Such a corrupted infrared signal 155 may not be useful in
identifying the consumer electronics devices 165, which may be a
set top box 120, television 125, or the like. Such a distortion
causing nuisance 150 may be the interference of ambient room
lighting, an object located near the conventional remote control,
or any other entity which introduces errors and causes a corrupted
infrared signal 155.
When the corrupted infrared signal 155 is received at the infrared
transceiver 110, the transceiver 110 may pass the corrupted
infrared signal 155 to the CPU 130. The CPU 130 may then attempt
search the infrared code database 135 for a match of the corrupted
infrared signal 155.
As previously discussed, the CPU 130 may fail in finding a match as
the corrupted infrared signal 155 may contain one or more errors.

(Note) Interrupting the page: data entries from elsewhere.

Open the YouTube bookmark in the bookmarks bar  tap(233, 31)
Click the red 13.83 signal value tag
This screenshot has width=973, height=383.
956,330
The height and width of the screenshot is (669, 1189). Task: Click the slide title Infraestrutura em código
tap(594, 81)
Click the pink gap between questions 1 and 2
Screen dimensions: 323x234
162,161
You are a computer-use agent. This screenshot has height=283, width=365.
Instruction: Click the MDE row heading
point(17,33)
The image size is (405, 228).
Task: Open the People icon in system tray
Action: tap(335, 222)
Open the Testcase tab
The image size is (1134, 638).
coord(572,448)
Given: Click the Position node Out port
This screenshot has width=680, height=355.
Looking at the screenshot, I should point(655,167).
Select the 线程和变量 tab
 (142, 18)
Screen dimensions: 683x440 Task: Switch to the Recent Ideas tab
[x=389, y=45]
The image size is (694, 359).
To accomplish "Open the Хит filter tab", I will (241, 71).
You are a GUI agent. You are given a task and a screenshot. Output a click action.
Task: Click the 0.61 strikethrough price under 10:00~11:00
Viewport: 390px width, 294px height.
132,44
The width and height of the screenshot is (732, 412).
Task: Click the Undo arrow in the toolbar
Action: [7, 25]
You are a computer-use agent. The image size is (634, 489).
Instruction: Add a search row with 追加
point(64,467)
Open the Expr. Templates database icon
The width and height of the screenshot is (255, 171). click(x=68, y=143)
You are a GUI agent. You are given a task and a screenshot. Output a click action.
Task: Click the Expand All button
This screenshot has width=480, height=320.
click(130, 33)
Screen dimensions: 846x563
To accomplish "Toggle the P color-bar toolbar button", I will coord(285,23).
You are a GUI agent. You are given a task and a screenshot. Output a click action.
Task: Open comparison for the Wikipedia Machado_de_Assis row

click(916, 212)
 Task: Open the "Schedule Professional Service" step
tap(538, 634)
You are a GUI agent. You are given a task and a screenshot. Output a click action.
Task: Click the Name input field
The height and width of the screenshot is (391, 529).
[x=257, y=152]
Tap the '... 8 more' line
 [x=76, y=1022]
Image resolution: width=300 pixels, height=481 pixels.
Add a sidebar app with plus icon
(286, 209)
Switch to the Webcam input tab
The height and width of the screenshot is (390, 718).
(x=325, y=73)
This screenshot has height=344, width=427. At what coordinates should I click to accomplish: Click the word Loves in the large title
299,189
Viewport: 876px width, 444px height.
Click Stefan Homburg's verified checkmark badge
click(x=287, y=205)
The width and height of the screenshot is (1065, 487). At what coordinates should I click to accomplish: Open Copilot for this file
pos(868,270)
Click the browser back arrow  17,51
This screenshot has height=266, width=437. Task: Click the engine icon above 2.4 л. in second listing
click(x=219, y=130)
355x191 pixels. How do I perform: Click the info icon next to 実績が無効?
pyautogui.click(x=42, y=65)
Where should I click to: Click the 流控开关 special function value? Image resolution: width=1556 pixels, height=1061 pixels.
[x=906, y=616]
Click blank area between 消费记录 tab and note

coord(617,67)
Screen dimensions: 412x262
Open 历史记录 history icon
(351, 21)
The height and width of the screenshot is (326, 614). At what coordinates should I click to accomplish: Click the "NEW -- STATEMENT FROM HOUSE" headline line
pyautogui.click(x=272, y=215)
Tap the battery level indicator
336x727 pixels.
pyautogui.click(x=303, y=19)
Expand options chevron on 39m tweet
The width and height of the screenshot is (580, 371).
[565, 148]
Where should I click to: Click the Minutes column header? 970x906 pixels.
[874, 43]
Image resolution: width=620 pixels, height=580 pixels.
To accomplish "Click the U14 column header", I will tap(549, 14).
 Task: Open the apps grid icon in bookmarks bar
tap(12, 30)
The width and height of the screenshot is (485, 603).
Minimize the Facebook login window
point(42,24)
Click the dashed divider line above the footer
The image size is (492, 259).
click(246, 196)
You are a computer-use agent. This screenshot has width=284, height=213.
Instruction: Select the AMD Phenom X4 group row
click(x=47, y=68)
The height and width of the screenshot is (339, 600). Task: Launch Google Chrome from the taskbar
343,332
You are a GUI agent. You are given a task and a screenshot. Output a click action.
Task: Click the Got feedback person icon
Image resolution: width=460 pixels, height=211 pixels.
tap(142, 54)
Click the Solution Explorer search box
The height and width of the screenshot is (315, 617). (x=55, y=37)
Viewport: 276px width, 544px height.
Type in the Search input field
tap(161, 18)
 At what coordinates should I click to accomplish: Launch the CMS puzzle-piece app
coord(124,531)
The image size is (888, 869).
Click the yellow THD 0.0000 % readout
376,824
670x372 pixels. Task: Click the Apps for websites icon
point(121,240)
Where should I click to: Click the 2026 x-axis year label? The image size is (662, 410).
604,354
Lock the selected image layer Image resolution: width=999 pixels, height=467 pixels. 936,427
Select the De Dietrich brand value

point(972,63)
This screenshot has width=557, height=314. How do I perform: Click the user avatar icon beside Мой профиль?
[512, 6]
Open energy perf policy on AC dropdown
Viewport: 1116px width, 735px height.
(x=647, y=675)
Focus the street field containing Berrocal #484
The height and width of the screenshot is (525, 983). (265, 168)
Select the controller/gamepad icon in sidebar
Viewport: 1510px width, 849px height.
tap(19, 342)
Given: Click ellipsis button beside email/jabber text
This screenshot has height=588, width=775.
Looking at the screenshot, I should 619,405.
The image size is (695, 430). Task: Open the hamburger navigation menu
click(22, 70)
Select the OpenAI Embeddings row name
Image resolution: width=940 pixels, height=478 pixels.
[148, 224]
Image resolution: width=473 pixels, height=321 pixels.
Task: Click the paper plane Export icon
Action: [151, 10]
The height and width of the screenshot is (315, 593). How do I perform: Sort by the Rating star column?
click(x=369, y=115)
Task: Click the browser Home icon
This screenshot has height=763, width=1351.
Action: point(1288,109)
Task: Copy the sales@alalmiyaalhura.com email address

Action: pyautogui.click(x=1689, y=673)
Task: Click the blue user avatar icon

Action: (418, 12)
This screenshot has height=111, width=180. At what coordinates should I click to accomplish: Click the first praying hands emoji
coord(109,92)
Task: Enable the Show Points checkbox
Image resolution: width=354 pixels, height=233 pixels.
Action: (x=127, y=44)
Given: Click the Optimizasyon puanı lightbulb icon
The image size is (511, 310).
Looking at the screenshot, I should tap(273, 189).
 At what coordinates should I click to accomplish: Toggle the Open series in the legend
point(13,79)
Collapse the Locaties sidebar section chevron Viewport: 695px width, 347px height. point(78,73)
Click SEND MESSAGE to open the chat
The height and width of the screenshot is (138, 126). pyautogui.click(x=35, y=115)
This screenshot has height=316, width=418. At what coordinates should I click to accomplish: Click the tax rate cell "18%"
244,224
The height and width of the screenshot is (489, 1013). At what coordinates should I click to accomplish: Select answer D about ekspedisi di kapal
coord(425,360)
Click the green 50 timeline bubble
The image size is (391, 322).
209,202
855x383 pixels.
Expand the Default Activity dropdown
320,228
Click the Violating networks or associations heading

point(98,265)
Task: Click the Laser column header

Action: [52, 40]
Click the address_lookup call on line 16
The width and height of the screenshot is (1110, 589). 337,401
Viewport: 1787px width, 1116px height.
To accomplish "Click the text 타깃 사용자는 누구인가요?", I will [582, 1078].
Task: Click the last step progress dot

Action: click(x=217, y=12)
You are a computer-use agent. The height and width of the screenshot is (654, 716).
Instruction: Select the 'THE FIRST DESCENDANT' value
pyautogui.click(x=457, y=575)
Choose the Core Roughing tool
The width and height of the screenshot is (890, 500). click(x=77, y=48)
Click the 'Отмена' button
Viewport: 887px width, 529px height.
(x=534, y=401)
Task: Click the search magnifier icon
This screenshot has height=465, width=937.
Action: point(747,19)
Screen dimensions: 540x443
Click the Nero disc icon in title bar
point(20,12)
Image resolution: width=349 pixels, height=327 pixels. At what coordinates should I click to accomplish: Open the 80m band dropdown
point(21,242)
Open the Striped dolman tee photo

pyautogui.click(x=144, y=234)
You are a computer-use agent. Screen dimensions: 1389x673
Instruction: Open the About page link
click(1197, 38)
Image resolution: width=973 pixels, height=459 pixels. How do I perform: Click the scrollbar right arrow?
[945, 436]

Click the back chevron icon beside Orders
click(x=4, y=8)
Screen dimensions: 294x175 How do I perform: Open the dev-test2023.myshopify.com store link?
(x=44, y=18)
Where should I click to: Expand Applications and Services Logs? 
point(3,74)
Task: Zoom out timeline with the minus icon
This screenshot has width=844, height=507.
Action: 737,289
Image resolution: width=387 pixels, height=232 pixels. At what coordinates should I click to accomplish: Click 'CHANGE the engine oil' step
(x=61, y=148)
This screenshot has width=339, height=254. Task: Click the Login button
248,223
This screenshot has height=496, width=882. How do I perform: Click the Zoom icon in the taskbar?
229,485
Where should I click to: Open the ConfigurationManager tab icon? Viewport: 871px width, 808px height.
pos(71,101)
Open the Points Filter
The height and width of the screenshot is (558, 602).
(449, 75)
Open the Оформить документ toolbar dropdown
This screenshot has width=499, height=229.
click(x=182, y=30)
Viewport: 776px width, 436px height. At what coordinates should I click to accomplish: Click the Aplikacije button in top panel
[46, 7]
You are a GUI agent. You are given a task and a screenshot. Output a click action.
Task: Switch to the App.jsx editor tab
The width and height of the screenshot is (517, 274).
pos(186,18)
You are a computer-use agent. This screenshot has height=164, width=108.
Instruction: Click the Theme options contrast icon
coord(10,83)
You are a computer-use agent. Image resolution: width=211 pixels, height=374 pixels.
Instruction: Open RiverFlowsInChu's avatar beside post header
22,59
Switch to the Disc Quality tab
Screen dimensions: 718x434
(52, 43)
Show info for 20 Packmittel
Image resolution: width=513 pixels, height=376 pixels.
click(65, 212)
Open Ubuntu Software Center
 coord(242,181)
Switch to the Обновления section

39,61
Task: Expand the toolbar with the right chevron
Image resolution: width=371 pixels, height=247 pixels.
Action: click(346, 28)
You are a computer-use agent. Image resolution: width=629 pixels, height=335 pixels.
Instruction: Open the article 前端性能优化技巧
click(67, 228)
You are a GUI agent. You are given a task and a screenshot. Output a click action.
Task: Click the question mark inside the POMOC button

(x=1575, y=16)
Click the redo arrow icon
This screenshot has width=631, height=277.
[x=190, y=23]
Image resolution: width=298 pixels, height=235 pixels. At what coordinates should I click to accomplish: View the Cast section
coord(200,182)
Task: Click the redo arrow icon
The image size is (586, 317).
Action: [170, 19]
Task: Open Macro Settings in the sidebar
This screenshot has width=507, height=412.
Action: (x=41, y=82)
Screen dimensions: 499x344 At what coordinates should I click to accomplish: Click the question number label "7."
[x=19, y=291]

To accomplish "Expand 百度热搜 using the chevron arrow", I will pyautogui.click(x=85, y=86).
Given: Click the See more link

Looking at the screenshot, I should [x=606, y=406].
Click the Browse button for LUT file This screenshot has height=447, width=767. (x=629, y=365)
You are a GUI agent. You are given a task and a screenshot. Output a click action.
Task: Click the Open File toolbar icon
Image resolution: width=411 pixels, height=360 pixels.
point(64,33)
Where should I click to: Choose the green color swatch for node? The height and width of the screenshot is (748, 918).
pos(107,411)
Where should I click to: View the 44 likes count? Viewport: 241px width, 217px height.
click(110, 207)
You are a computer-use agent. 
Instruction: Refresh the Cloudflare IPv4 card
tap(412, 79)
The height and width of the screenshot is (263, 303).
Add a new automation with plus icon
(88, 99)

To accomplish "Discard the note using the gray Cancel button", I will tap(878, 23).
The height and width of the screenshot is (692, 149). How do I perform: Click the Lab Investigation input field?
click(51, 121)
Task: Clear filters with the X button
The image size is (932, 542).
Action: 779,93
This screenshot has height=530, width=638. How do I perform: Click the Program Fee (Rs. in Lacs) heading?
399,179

However, the corrupted infrared signal 155 may contain sufficient
information to function if the signal were cleared up. Once cleared
up, the signal may be used to identify the consumer electronics
devices 165, which may be a set top box 120, television 125, or the
like. Such clearing up of the signal may be accomplished in various
ways. One such way of clearing up the signal may be a compensation
method.
FIG. 2 is a block diagram showing a remote control device 105 which
may control one or more consumer electronics devices by sending an
infrared signal 145 and a processor 130 and memory 140 having an
infrared signal correction component 205 to correct for distortion
in the infrared signal. Such an infrared signal correction
component 205 may implement a compensation method 210 that allows a
corrupted infrared signal 155 to be used. The infrared correction
component 205 may be equivalently included in the consumer
electronics devices 165 which may be a set top box 120, a
television 125, or the like.
The components having like numbering from the previous figure
function similarly, and the reader is directed to the previous
figure for a description of their operation. A description of the
new components is provided below.
The infrared correction component 205 includes a compensation
method 210 may allow a corrupted infrared signal 155 to be
processed by the PC 115. The infrared correction component is
typically a software component, or its equivalent, that operates in
conjunction with the software of the PC 115 to allow interpretation
of a corrupted infrared signal 155 prior to or in conjunction with
its processing information from the infrared code database 135.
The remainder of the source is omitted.